START Information given

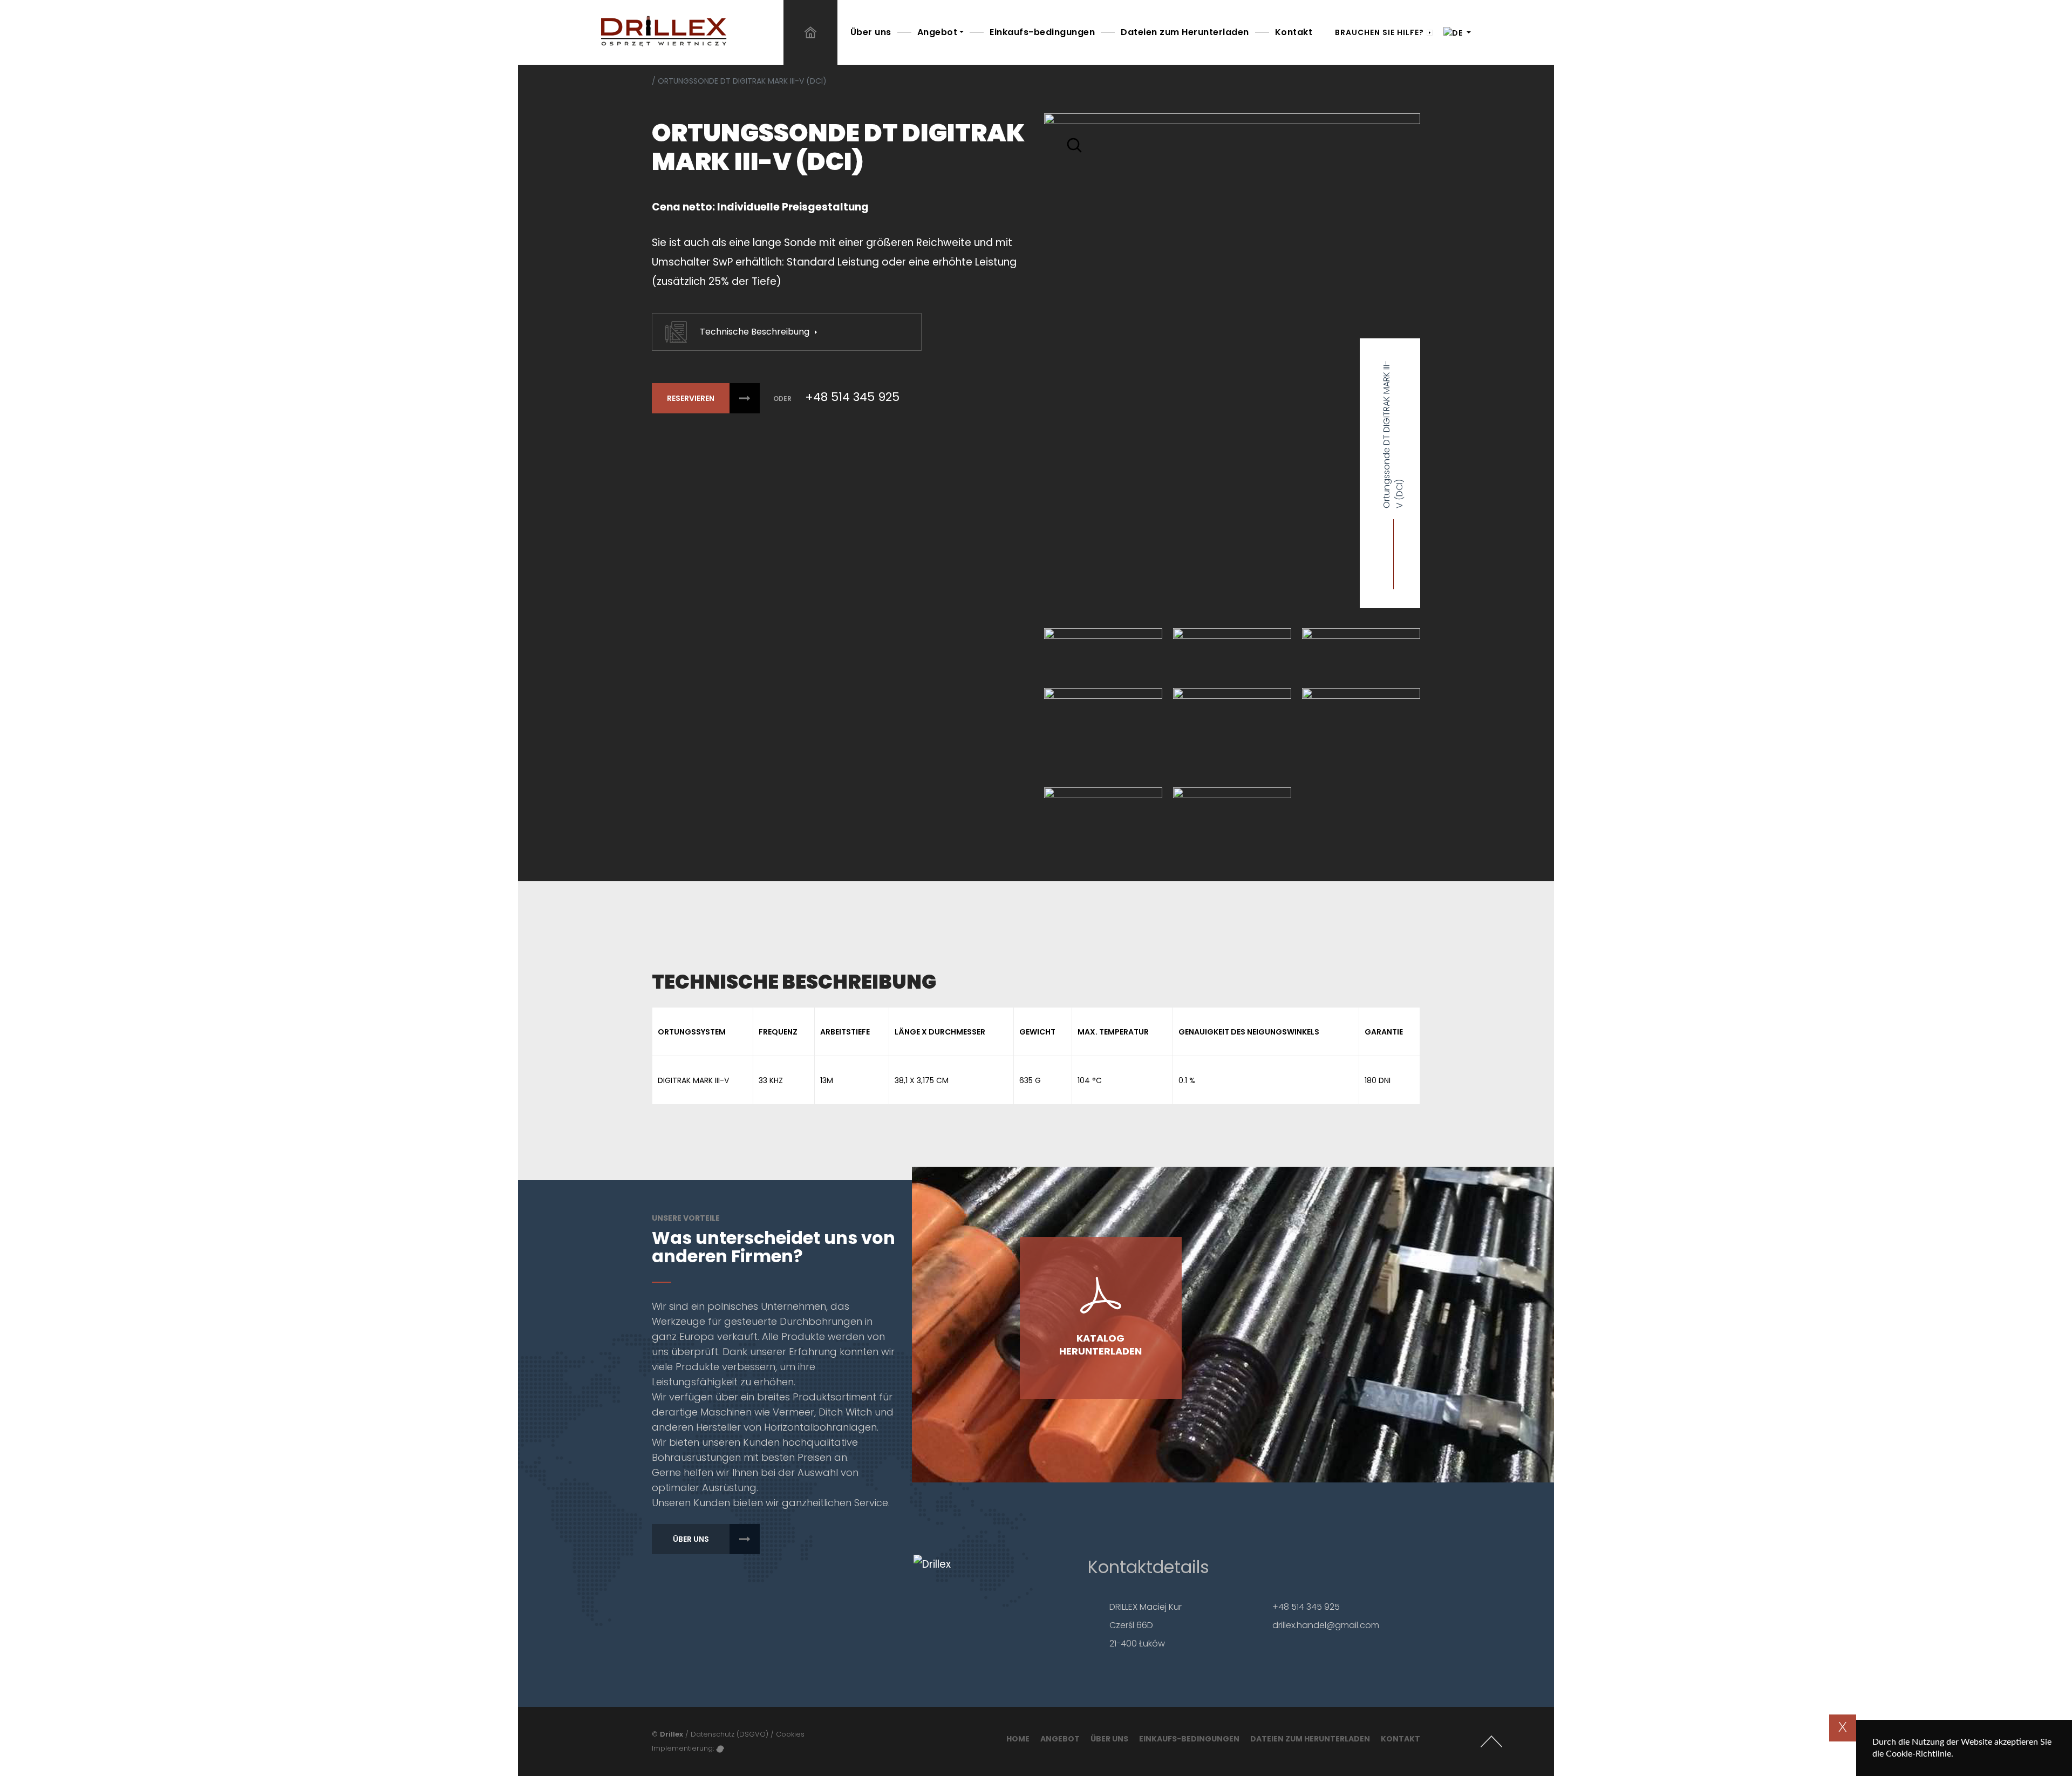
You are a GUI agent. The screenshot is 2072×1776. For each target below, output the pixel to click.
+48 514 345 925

END Information given
START Information given

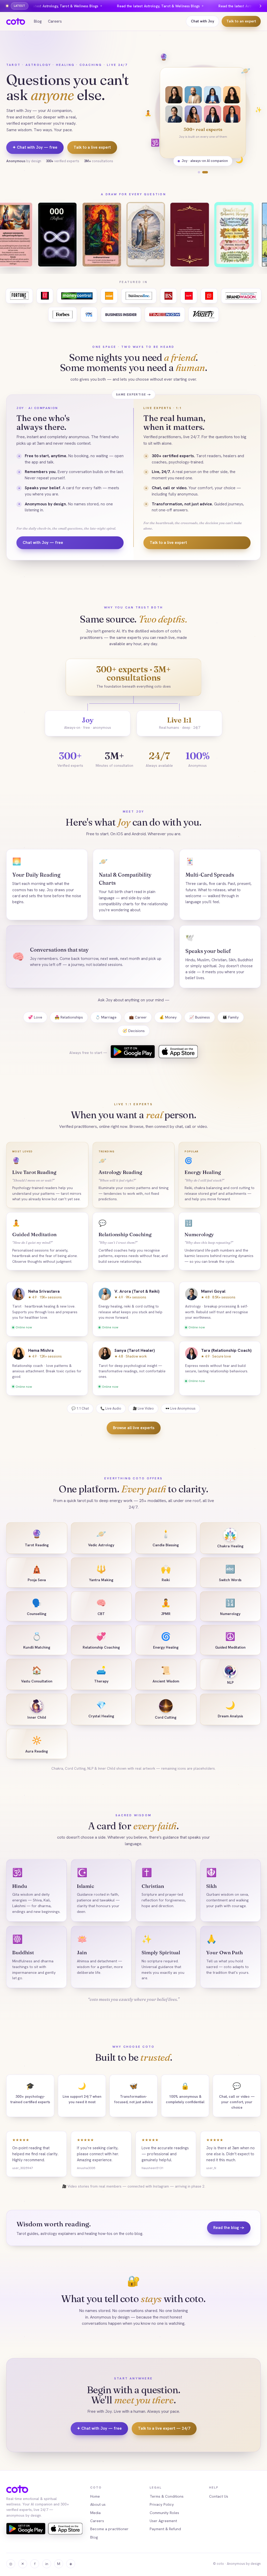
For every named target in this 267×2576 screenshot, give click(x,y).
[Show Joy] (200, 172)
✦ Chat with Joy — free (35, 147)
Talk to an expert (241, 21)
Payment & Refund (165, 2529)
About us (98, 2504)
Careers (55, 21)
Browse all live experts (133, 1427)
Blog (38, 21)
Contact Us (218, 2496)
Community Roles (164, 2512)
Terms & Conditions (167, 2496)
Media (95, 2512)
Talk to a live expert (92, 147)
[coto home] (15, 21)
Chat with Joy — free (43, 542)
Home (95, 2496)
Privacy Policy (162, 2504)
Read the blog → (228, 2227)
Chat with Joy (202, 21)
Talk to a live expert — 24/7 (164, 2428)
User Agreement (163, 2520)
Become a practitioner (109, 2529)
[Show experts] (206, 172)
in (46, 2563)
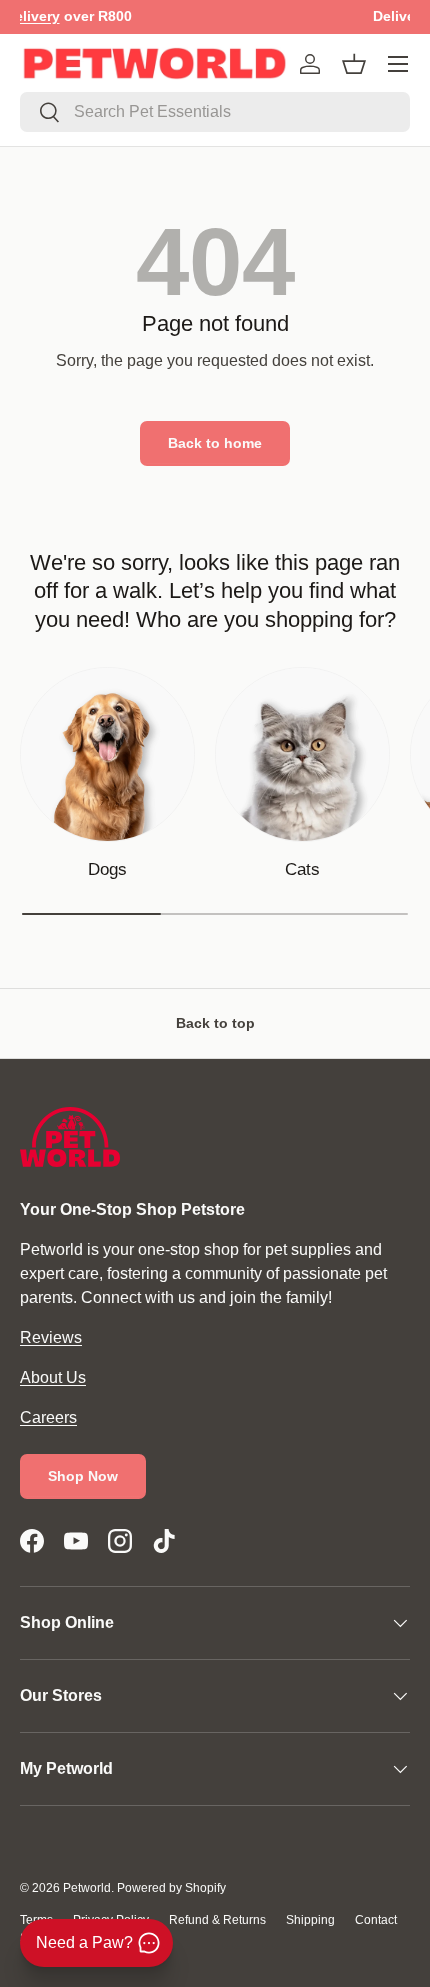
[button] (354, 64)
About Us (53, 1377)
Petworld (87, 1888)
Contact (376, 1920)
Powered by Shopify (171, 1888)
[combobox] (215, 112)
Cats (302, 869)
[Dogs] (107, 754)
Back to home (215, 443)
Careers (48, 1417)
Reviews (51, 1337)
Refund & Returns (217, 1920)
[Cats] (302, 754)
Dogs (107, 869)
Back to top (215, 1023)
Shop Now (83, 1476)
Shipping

END Information given

_Exercise description_: Within the listing above, copy exactly the lines that start at the one with "Chat with Joy — free (43, 542)" and continue through the one with "[button] (354, 64)". Omit pictures.

_Task output_:
Chat with Joy — free (43, 542)
Home (95, 2496)
Privacy Policy (162, 2504)
Read the blog → (228, 2227)
Chat with Joy (202, 21)
Talk to a live expert — 24/7 (164, 2428)
User Agreement (163, 2520)
Become a practitioner (109, 2529)
[Show experts] (206, 172)
in (46, 2563)
[button] (354, 64)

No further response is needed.